The convolution operation is processing which uses a small rectangular filter to extract a characteristic structure that the filter has, from an original image. As illustrated in FIG. 22, features of small rectangular areas 2202 are extracted from a target image 2201, and then are used to create pixels of an image 2203 of the next layer. The rectangular area at this time is called a kernel and is an image data area used for calculating one element of the image of the next layer. By a multiply-add operation on this area using values defining feature quantities, a pixel value is generated. In the convolution operation, the number of instructions increases on an O (N2M2) order and accordingly, a size increase of the kernel results in an explosive increase of the number of instructions. This requires a large amount of resources such as buffers for storing the instructions and also necessitates decoding and issuing of the instructions in each cycle, leading to large power consumption.

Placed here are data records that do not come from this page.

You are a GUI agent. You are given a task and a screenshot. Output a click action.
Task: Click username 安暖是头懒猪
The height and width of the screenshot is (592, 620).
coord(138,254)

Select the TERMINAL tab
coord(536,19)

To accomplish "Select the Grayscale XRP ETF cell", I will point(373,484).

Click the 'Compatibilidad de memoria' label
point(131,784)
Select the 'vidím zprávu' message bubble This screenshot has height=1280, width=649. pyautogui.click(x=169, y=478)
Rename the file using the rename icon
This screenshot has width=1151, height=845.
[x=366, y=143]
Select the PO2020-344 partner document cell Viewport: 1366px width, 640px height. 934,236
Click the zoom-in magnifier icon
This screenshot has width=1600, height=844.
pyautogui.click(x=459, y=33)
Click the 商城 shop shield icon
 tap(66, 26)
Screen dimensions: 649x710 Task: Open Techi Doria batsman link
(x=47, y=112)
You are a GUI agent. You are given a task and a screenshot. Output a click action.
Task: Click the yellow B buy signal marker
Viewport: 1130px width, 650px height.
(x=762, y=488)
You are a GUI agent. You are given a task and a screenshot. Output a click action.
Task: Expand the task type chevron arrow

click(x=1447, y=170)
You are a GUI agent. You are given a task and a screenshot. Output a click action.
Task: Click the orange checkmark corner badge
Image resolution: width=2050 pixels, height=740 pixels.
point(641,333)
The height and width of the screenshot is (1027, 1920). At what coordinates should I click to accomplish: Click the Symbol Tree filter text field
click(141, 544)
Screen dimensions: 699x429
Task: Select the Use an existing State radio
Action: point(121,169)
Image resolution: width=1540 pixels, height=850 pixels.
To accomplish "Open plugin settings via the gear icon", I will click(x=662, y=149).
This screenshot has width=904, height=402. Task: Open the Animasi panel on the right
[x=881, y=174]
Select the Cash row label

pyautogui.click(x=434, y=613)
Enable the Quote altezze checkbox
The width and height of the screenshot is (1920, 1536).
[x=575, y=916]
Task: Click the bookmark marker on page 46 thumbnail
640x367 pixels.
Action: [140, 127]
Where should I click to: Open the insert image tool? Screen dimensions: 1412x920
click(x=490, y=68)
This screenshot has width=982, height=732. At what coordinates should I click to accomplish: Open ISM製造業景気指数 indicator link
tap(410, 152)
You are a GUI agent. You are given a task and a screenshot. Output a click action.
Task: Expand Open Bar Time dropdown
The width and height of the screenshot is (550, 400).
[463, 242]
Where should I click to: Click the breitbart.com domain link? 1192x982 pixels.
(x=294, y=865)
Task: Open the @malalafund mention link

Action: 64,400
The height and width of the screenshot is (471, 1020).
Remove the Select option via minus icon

Further, where the aforesaid software pipeline is employed, a decrease of the operation latency by the development of a successor model or the dynamic extension of the operation latency due to power saving control necessitates optimally arranging a sequence of instructions by recompiling. The recompiling is difficult in some case in a library or the like shared by many applications. FIG. 23 illustrates a timing chart when the operation latency becomes two cycles in the aforesaid example. By issuing a set of two instructions having no data dependency one after another so that two instructions are issued over two cycles as illustrated in FIG. 23, it is possible for all the stages (two stage) to efficiently work, but this requires the recompiling.